*Extracted text*.
A sound could be heard by some on the evening of March 23. It was the faint clanging of the gates of heaven. Accompanying that noise were the footsteps of angels who had come as a group to accompany the soul of Rabbi Asher Turin. They only arrive in groups for the righteous ones.
To those who heard that calm bustle, they no doubt felt a bursting sense of joy that comes with the knowledge that Rabbi Turin was free, travelling safely to the Eden he had attempted to understand through his study of the Talmud. To those who heard, they likely felt a deep sense of melancholy. They knew our home, this dimension, had been weakened, left to rely on fewer pillars of soulful heartiness wrapped in an influential love of Torah and its scholarship. They knew Rabbi Turin had moved on.

*Data extracts*.

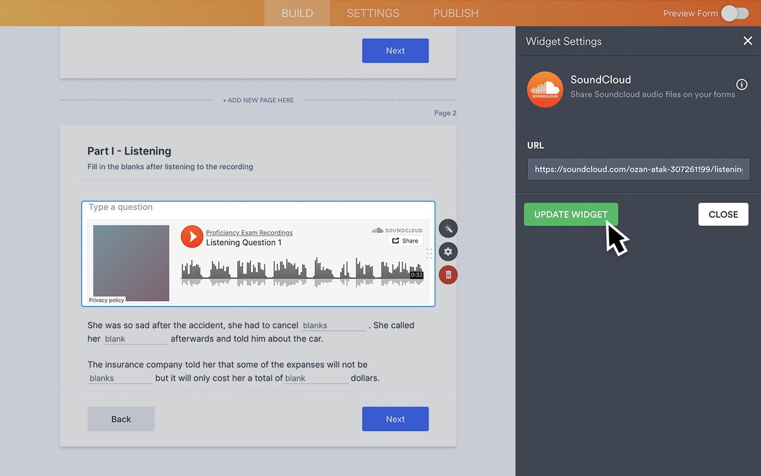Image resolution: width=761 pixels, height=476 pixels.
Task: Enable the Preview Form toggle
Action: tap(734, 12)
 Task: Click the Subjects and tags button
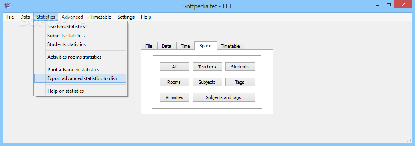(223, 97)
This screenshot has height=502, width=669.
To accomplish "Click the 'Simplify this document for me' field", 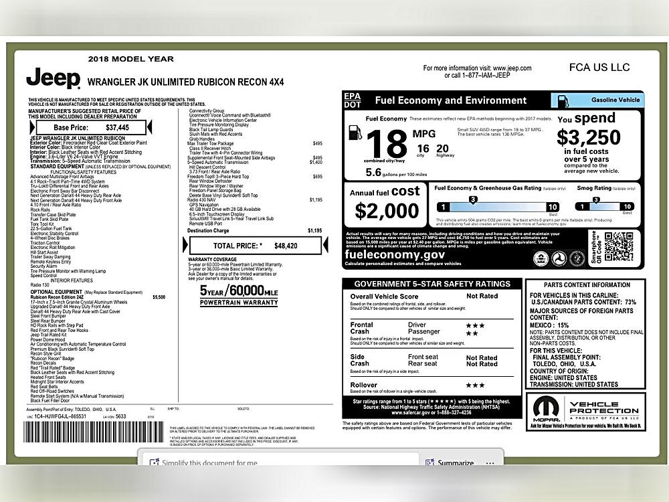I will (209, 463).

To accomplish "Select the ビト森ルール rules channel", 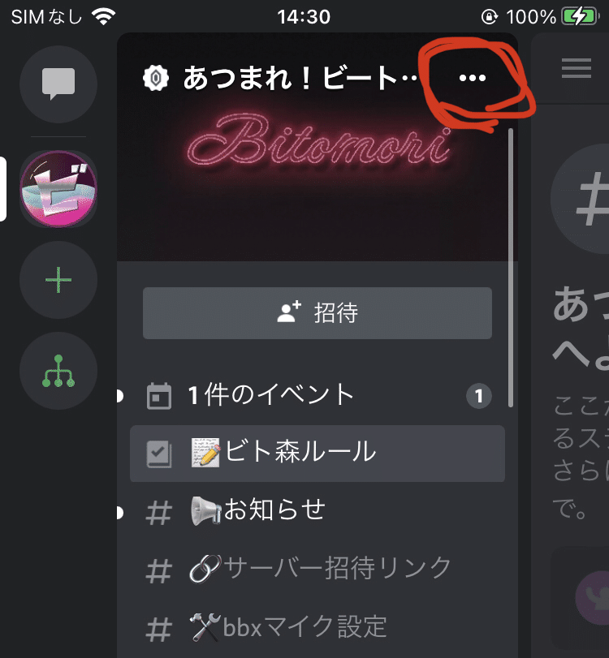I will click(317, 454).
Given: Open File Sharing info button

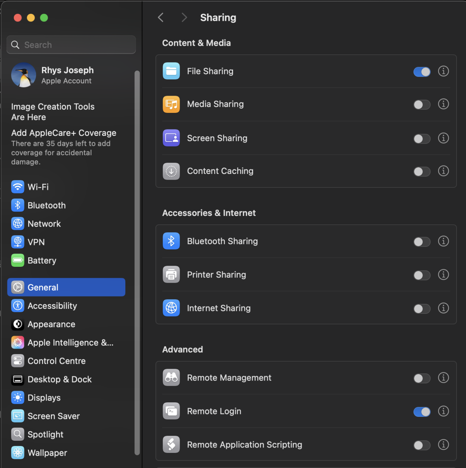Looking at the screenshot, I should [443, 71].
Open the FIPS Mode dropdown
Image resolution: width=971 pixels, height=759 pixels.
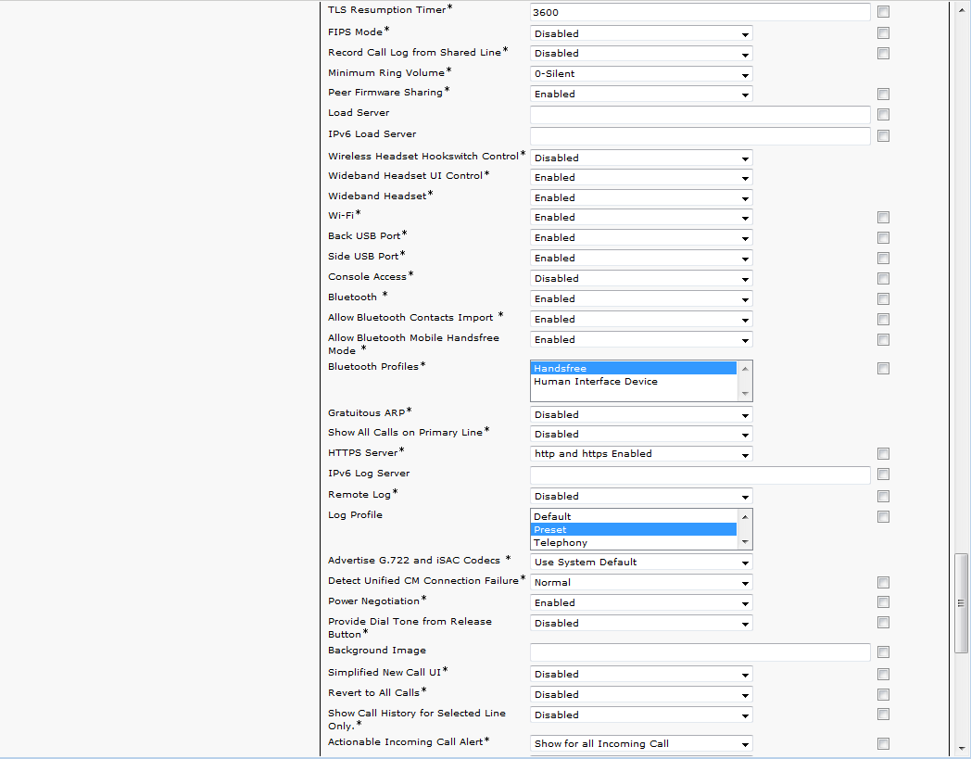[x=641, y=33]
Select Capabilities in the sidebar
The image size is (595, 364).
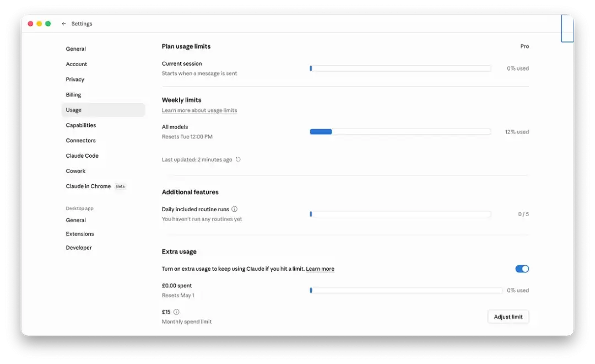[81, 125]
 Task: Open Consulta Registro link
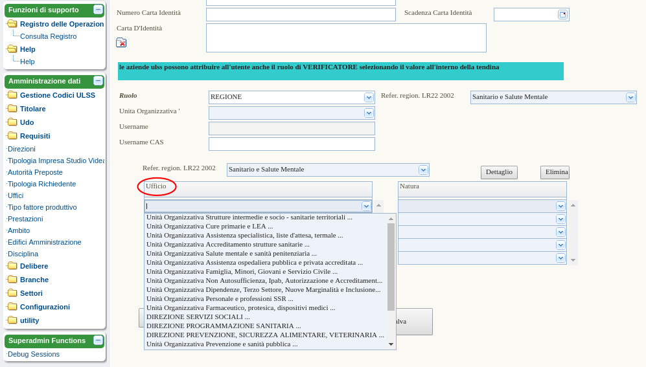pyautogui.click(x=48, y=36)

* * *

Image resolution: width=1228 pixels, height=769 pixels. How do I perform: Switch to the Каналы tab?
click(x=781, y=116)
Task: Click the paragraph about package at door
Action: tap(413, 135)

*Task brief*. Extract the full text about Rabbi Asher Turin word for word. The entries are not needed for what comes next.

*Final answer*.
A sound could be heard by some on the evening of March 23. It was the faint clanging of the gates of heaven. Accompanying that noise were the footsteps of angels who had come as a group to accompany the soul of Rabbi Asher Turin. They only arrive in groups for the righteous ones.
To those who heard that calm bustle, they no doubt felt a bursting sense of joy that comes with the knowledge that Rabbi Turin was free, travelling safely to the Eden he had attempted to understand through his study of the Talmud. To those who heard, they likely felt a deep sense of melancholy. They knew our home, this dimension, had been weakened, left to rely on fewer pillars of soulful heartiness wrapped in an influential love of Torah and its scholarship. They knew Rabbi Turin had moved on.